I have a dataset, a sample of which can be represented by the below:
ORIGIN <- c("SFO", "BOS", "LAX", "BOS")
DEST <- c("BOS", "SFO", "BOS", "LAX")
PASS<- c(100,50,20,40)
df = data.frame(ORIGIN, DEST, ROUTE, PASS)
ORIGIN DEST PASS
SFO BOS 100
BOS SFO 50
LAX BOS 20
BOS LAX 40
I'm trying to combine ORIGIN and DEST together to form ROUTE, and then aggregate the rows by route, without regard to the origin or destination, to get total passenger numbers.
Ideally I would like the below:
ROUTE PASS
SFO-BOS 150
LAX-BOS 60
I don't care about which route naming metric prevails, as long as I can combine them.

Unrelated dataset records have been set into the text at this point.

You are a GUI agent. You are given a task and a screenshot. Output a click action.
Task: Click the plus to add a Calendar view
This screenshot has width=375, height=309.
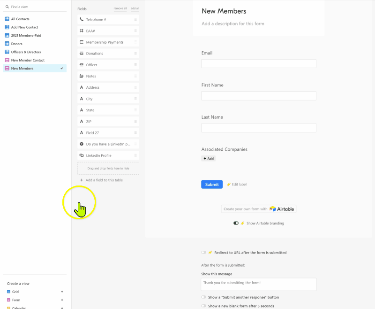tap(62, 308)
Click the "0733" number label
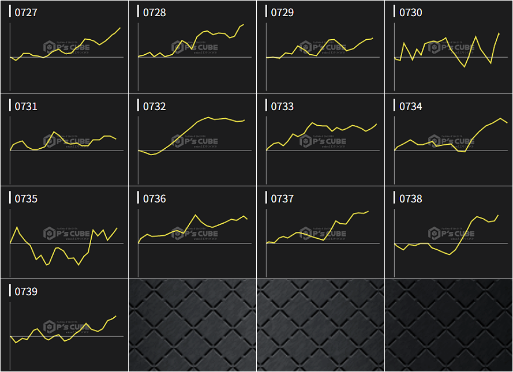The height and width of the screenshot is (372, 513). tap(282, 106)
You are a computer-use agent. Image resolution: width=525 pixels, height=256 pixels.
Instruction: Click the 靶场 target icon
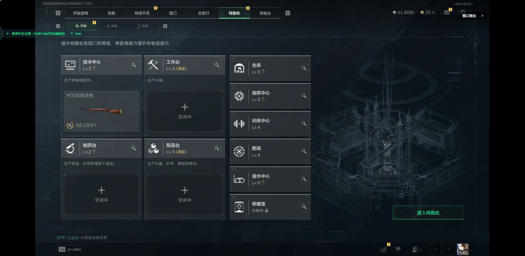coord(239,152)
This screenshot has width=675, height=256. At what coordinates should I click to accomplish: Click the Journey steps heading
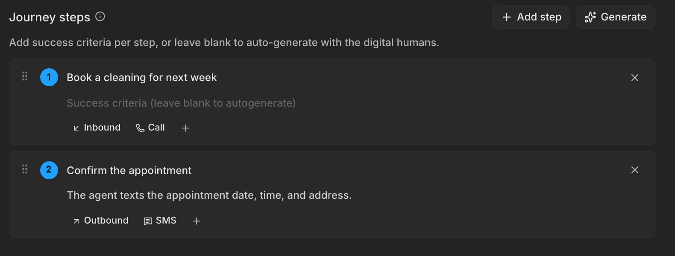pos(50,17)
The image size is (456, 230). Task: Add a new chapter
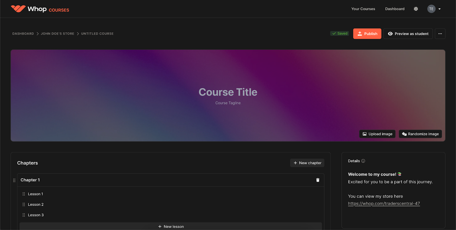click(x=307, y=163)
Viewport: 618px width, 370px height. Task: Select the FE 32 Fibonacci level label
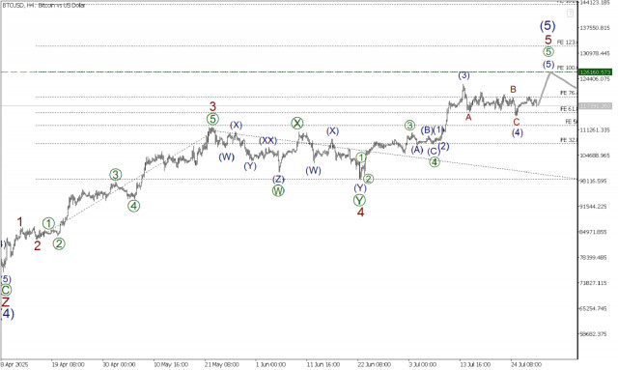pos(569,140)
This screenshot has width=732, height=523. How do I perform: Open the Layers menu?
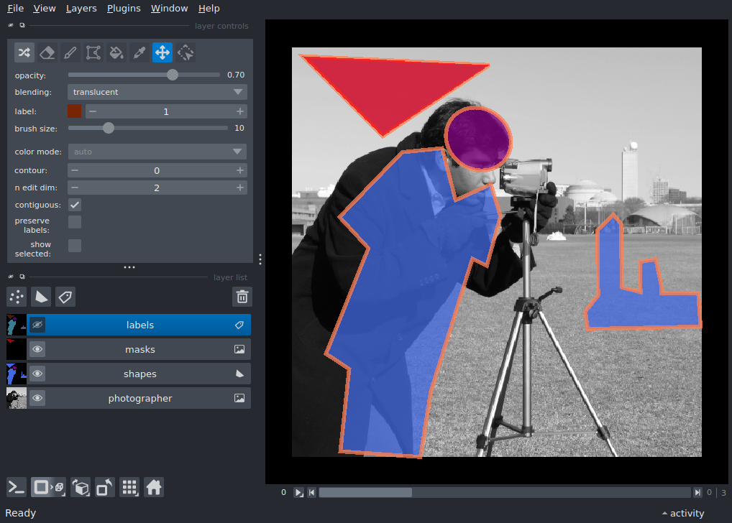(x=81, y=9)
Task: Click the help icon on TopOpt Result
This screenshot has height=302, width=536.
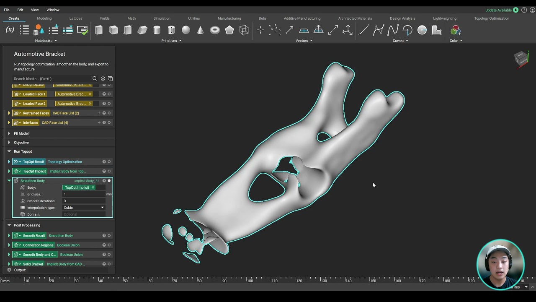Action: [x=104, y=162]
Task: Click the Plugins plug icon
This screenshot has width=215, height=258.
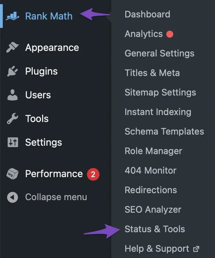Action: [x=13, y=71]
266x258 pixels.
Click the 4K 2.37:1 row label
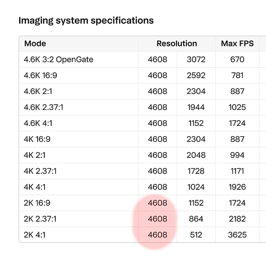(x=40, y=171)
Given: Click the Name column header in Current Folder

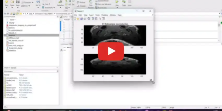Looking at the screenshot, I should point(12,20).
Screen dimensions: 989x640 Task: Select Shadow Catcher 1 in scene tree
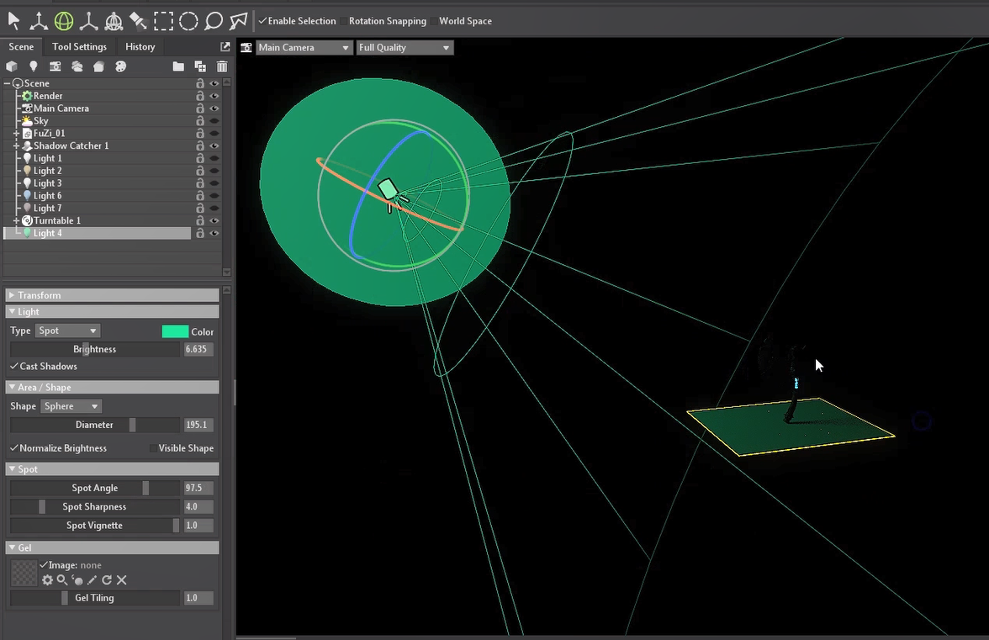71,145
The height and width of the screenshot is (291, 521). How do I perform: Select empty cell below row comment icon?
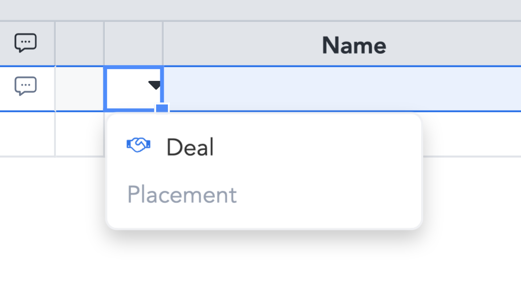[x=27, y=134]
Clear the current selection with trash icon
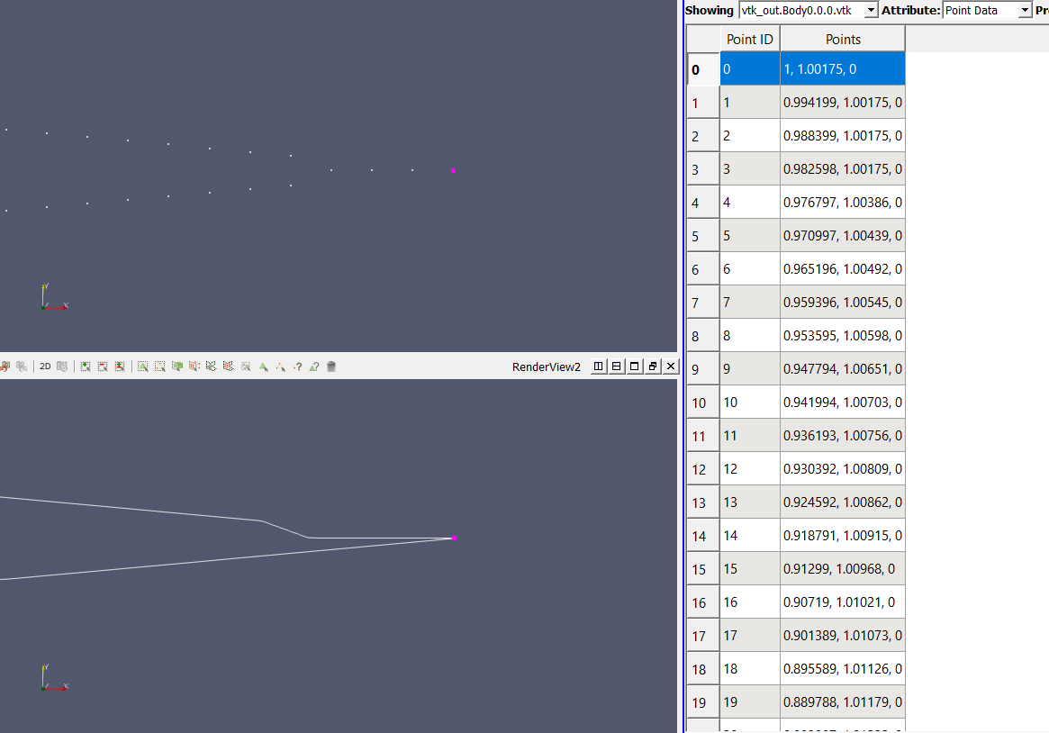This screenshot has height=733, width=1049. pos(331,367)
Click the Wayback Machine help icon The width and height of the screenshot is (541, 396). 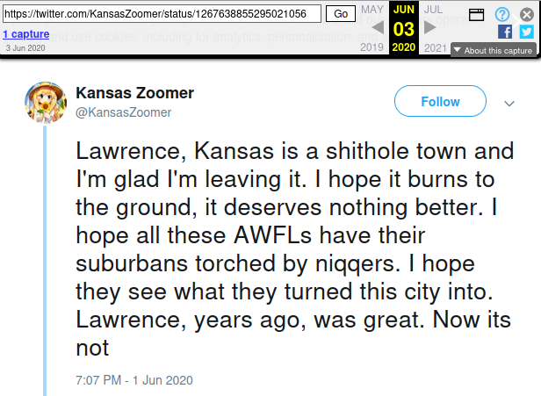tap(502, 14)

As a first step, I've used this:
df$ROUTE<-paste(df$ORIGIN, df$DEST, sep="-")
To get the below:
ORIGIN DEST ROUTE PASS
SFO BOS SFO-BOS 100
BOS SFO BOS-SFO 50
LAX BOS LAX-BOS 20
BOS LAX BOS-LAX 40
However while I would usually use something like ddply to get the passenger sum, I'm unsure of how to proceed since I'm trying to combine "BOS-SFO" and "SFO-BOS".
This would not be an issue in a small file, but the file I'm working with is excessively large.
Would someone be able to help?